In general, you’ll need to provide two types of documentation to get started:
- Wages and a time estimate of those individuals involved in the R&D
- Total supply costs and third party contractor costs related to the R&D
The information will be gathered for the current year as well as prior years to compute the credit.
As the R&D Study progresses, additional contemporaneous documentation that supports the qualified activities will also be collected. This could include: project charters, power point presentations, design documents, emails discussing technical challenges, drawing iterations, or test reports to support R&D activities.
What are some examples of manufacturers that have taken advantage of the credit?
- An agriculture equipment manufacturer with $24M in annual revenue was developing new and improved equipment to enhance its effectiveness and improve a farmer’s productivity. The manufacturer was also focused on improving their manufacturing processes.
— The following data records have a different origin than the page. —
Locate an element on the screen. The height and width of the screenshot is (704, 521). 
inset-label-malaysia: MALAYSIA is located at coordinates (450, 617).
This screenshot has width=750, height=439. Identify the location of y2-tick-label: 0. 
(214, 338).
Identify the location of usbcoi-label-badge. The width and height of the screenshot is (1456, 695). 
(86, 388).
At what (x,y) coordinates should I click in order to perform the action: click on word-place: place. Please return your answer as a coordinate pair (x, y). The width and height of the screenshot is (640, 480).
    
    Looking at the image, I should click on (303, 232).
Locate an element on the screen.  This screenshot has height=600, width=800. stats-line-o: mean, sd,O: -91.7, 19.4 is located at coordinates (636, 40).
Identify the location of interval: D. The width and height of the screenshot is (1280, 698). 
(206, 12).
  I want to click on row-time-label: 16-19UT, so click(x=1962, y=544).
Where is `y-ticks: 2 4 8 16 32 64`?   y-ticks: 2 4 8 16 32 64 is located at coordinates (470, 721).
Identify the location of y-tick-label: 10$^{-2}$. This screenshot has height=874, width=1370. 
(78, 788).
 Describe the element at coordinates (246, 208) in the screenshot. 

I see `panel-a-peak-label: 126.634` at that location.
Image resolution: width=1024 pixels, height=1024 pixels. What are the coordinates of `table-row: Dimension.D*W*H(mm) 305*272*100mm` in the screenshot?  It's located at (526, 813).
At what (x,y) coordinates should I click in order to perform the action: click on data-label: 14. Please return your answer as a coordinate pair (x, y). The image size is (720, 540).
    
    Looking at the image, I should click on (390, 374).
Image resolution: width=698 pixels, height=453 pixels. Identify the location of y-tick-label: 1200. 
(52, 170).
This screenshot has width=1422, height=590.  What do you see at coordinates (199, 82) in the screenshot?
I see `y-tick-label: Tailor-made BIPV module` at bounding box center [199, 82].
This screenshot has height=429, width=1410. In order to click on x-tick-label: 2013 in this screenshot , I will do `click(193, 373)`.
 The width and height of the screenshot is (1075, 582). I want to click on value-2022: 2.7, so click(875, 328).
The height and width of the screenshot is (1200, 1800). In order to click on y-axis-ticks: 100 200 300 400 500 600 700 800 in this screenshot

These activities resulted in federal and state credits totaling $112,000.
- A label manufacturer with $40M in annual revenue was working with new materials and printing methods to develop customer packaging labels and converting solutions in the medical, industrial food and beverage, and household products industries. These activities resulted in federal and state credits totaling $75,000.
- A manufacturer with $49M in annual revenue focused on the design and engineering of new precision cutting products through the use of new raw materials and the development of new manufacturing processes. The qualified activities resulted in federal and state credits totaling $122,000.